I almost did not write this post. I didn’t have the mental capacity to do it immediately after the event and now several months have gone by and it seems outdated. However, the ‘Space, materials, the body: Researching young children’s experiences in museums’ had quite an impact on me. I want to write about it because it I felt like the ideas that were discussed made a real contribution to the possibilities of early childhood education in museums.

The symposium aimed to bring together researchers and practitioners working with young children in museums. Key questions explored throughout the sessions included:

  • How can we conceptualise child in museums differently?
  • How can we think about the material, spatial and bodily nature of very young children as they explore and move through museum spaces?
  • What are the implications of this for museum provision (such as programming and interpretation), and what does research need to look at next?

The event was coincidentally held the day after the Manchester terrorist attack and the weight of this unexpected tragedy could be felt in the room. Manchester holds a special place in my heart. I absolutely loved the three months that I lived there in 2016. The mix of the industrial buildings and vibrant artistic communities reminded me much of my hometown of Melbourne, Australia.

Abi Hackett, Christina MacRae and Lisa Procter presented a keynote paper on the topic of ‘Vibrancy, repetition, movement: Reconceptualising young children in museums.’ The presentation drew on post-humanist theory to re-frame how we interpret children’s learning in museums. I was particularly interested to hear how the team described museum objects as ‘entanglements’ of the human and non-human worlds. Drawing on data from various research projects, the team also discussed aspects of human experiences that were difficult to rationalize or capture in words. These ‘non-representations’ add to the complexity of museum programming and construct new ways of thinking about children’s meaning-making experiences.

I enjoyed Rachel Holmes and Christina MacRae’s workshop on de-centering children as the sole locus of meaning-making in museums. The session used data collected from the Clore interactive studio at Manchester City Art Gallery to explore three different constructions of childhood: the cognitive child, the socio-constructivist child and the post-human child. As a group we analysed and interpreted the data through these different lenses and discussed the limitations and possibilities of each construction. A convincing point was made in relation to the necessity to think beyond one’s discipline when interpreting data and developing programming.

I unfortunately missed Andrew Stevenson’s presentation on ‘sound walking as a method’ as a result of our presentations being run in parallel. I was disappointed as on first reading the abstract, ‘sound walking’ sounded suspiciously like something one may have thought up whilst taking acid at Burning Man. On second reading it also sounded like an interesting, left-of-centre methodology to explore non-verbal ways of experiencing museums.

I gave a talk on pedagogical documentation as a tool for learning and change while curating children’s activities in art museum. The presentation reported on a 13-week action research project that introduced pedagogical documentation – a process that seeks to make children’s and adult’s learning visible –  to the early year’s Atelier programme at the Whitworth, University of Manchester. Key findings from the research suggest that pedagogical documentation can be made specific to gallery learning and used to record a wide array of children’s and family’s experiences.

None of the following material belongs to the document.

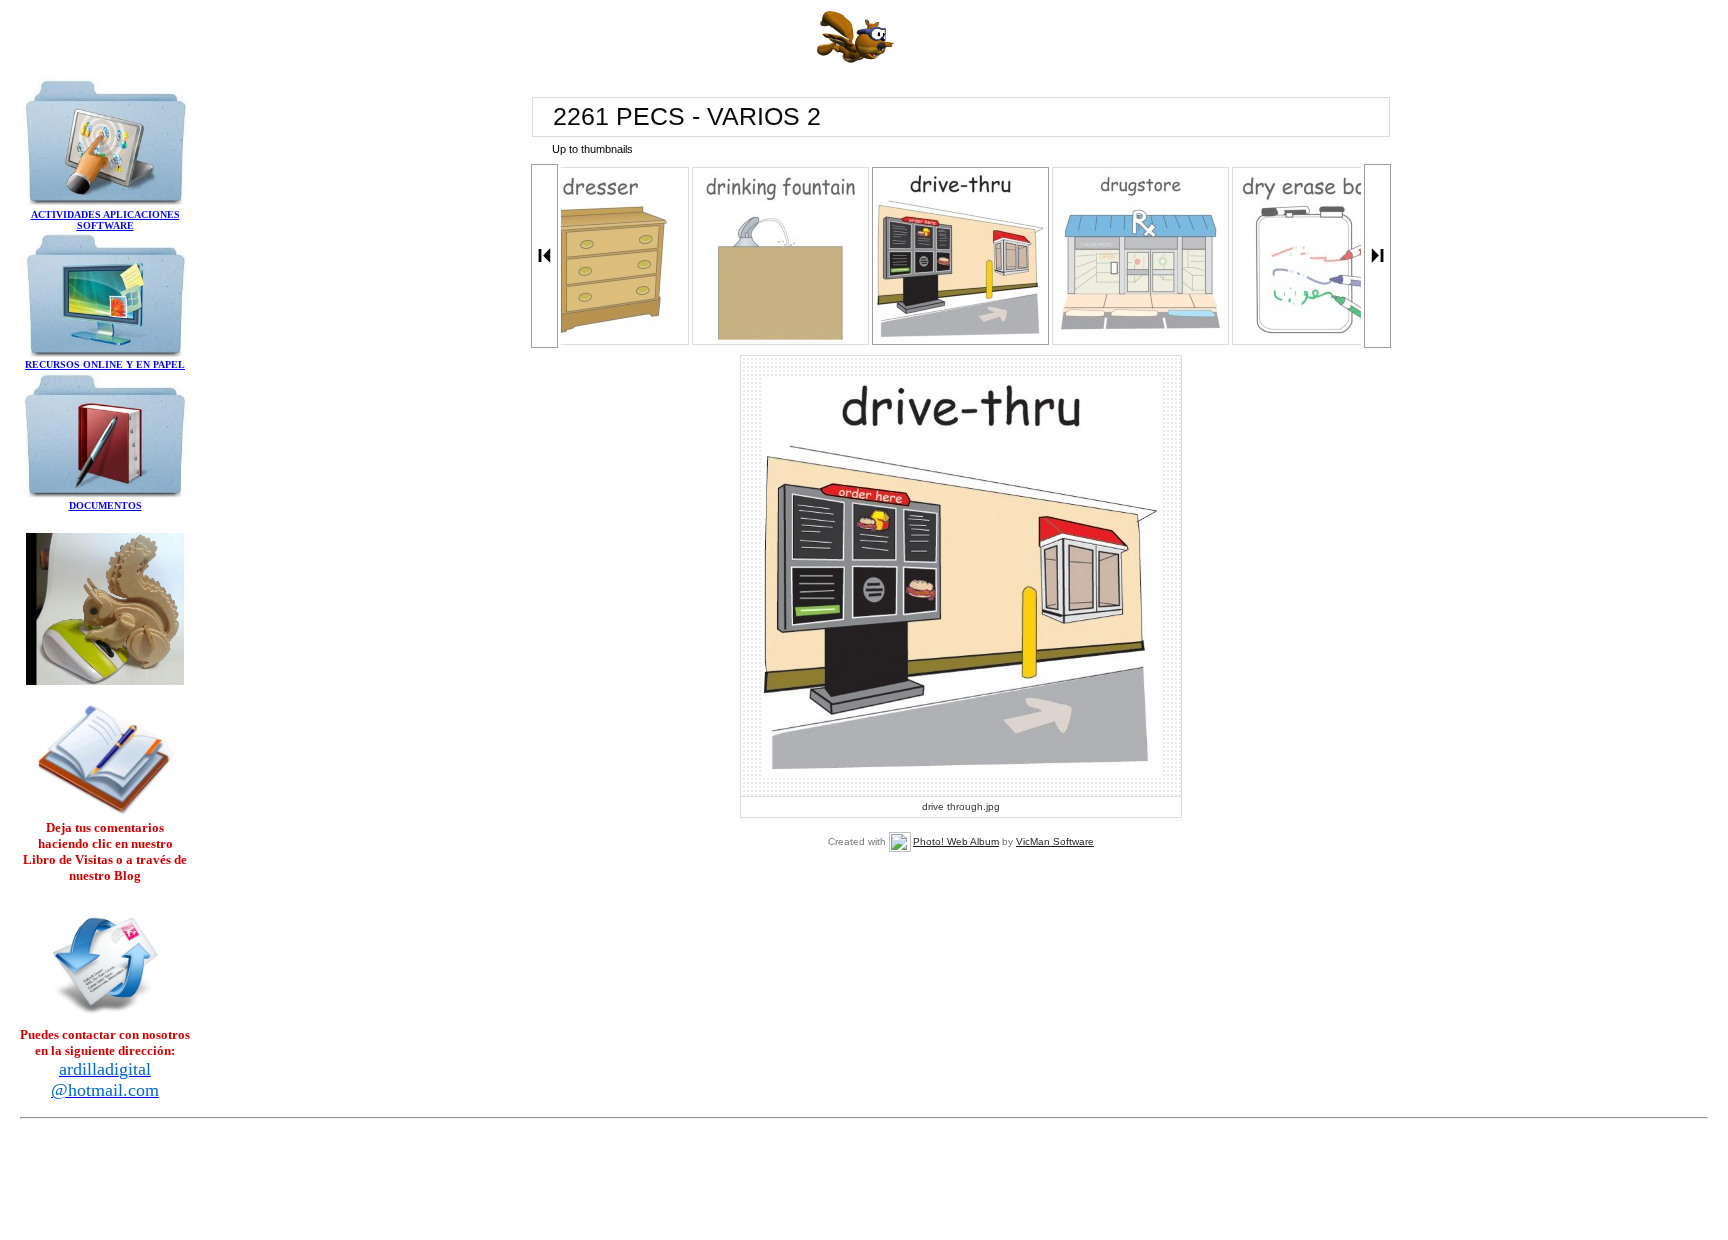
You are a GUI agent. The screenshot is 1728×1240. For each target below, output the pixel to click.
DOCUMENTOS (105, 505)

These observations can then be used to generate collaborative critical reflection that can then be used to inform future programme planning. The research also indicated that pedagogical documentation is useful in supporting gallery team’s reconsideration of assumptions, ethics and practices towards children in art museums. This then allows for practices to become more complex, for that complexity to be made visible and therefore open to interpretation from others. This process can be used to support the emergence of alternate pedagogies that are constructed from within a specific social, political, cultural and temporal context. Any die-hard pedagogical documentation fans can read the full abstract here.

I also attended Laura Trafi Prat’s practical workshop on ‘drawing as a method of inquiry’ that explored this artistic process as a means of encountering museums in a more embodied and material way. As a group we created a series of unfinished abstract drawings that were ‘responsive to life as movement, change and flow’ (taken from the workshop abstract).

Overall, I felt the event really pushed the boundaries of how academics and practitioners think about young children in museums. Constructivist learning theory has dominated museum education and this framework offers a unique possibility to expand on that. A challenge that researchers, including me, may face in drawing upon post-humanist constructions of childhood is around how these ideas are put into a simple, concise and useful form that non-academics can then incorporate into their everyday practices with children in different museum contexts.

Abi Hackett has also setup a new ‘Under 5’s in Museums’ website that includes extended outlines of the presenter’s abstracts from the event as well as updates on museum related research projects from the Education and Social Research Institute at Manchester Metropolitan University.